Book Review – Devoted in Death

Title: Devoted in Death

Author: J.D. Robb

Format: E-book

Year Published: 2015

As I believe I’ve established before, I have a fondness for Nora Roberts writing as J.D. Robb in her In Death series. Not exactly high literature, sometimes they have awesome plot twists, and they’re always a quick, easy read.

Devoted is the newest offering in the world. Unfortunately, there are several routes that the mystery can take, and this book takes my least favorite form – the one where we learn who the murderer is right off the bat and then it’s just a matter of our stalwart heroes figuring it out and then catching them. I much prefer to be able to try to solve the mystery by the clues presented (which is why my second-favorite mystery style that comes up in this series – the “Eve has a hunch who it is but won’t tell anybody who or why and we don’t get enough details to figure it out ourselves” thing – drives me crazy).

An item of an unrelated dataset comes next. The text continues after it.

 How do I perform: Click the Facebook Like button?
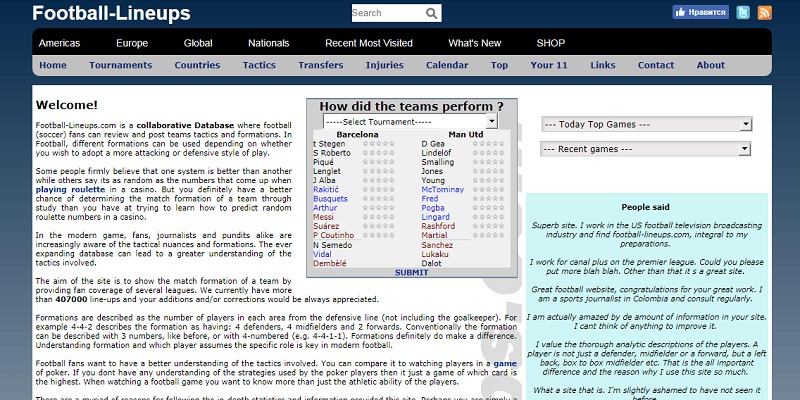coord(699,13)
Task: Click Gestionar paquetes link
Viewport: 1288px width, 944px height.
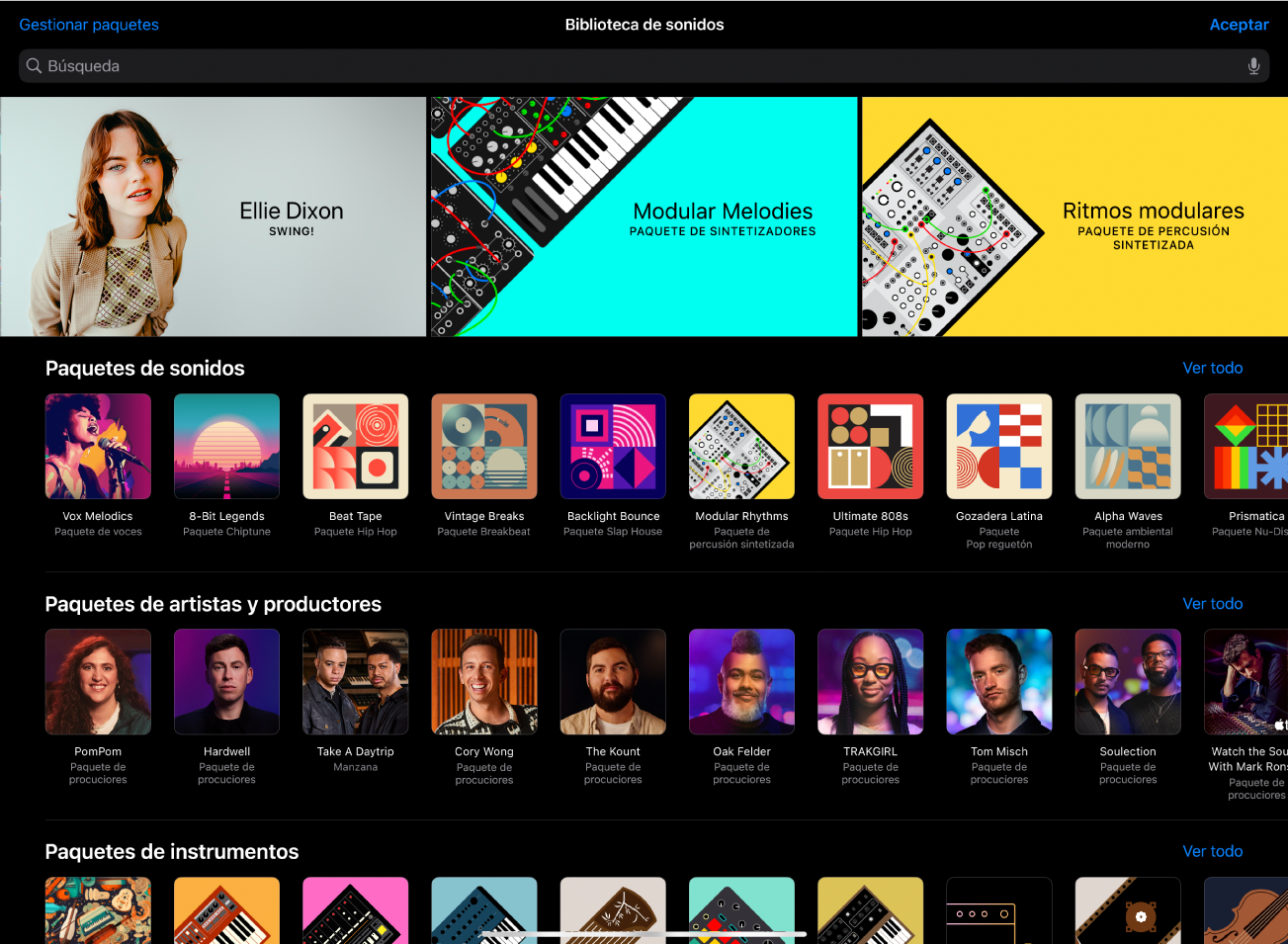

The murderers in this are subtly different enough from Robbs’ other murderers that it didn’t feel like  a rehash of an old plot, and there was less of the Check-list Of Things To Be Included (Mavis is mentioned, Feeney makes a small appearance, but no Trina/Nadine/Eve’s past focus).

The story starts with the murderers’ first kill – by accident, but it sparks something in them. Then they make their way to NYC and onto the radar of Eve Dallas. Their first kill was a young cellist, and I almost prefer the stories where the victim has nobody to care about him, since watching lives be shattered by the news is a gut punch. (Strangely, I get less of this in cop shows – maybe because we usually pick up in the middle of an interview.)

Fortunately, it doesn’t take Dallas long to pick up that this kill isn’t the first, and soon begins to trace the path back to where it started. As the kills cross state-lines, the FBI is involved, but they’re only barely on-screen, mostly preferring to follow their own line of investigation (which is, as usual, proven wrong. This is one of the quibbles I have with Dallas – she’s really good at her job, and rarely, if ever, is she wrong about who the murderer is, and if she’s in disagreement with another agency, she’s ALWAYS right. Let her be wrong, once in a while! Fortunately, she’s really bad at personal relationships, so she’s a bit more of a balanced character than she appears.)

Helped out by a small-town deputy, Dallas and her crew manage to track down the murderers and rescue the two people that they took. Like most of the secondary victims, I was rooting for them and was grateful that they survived (barely, in one case). (Unlike in Thankless in Death, where the secondary victim I wanted to live didn’t and the one I didn’t have strong feelings about did.)

As a side note, the more I read her work, the more I am convinced that Robb has a deep geek side. She sneaks a Pratchett reference into this book (at which I squeaked. Loudly), did an excellent job of showing the geeky world with Fantasy In Death, and when Mal met Kaylee in one of her romance novels I nearly died laughing.

Overall, while not one of my favorites, the more unusual plot and lack of filler puts this a solid 3/5 stars.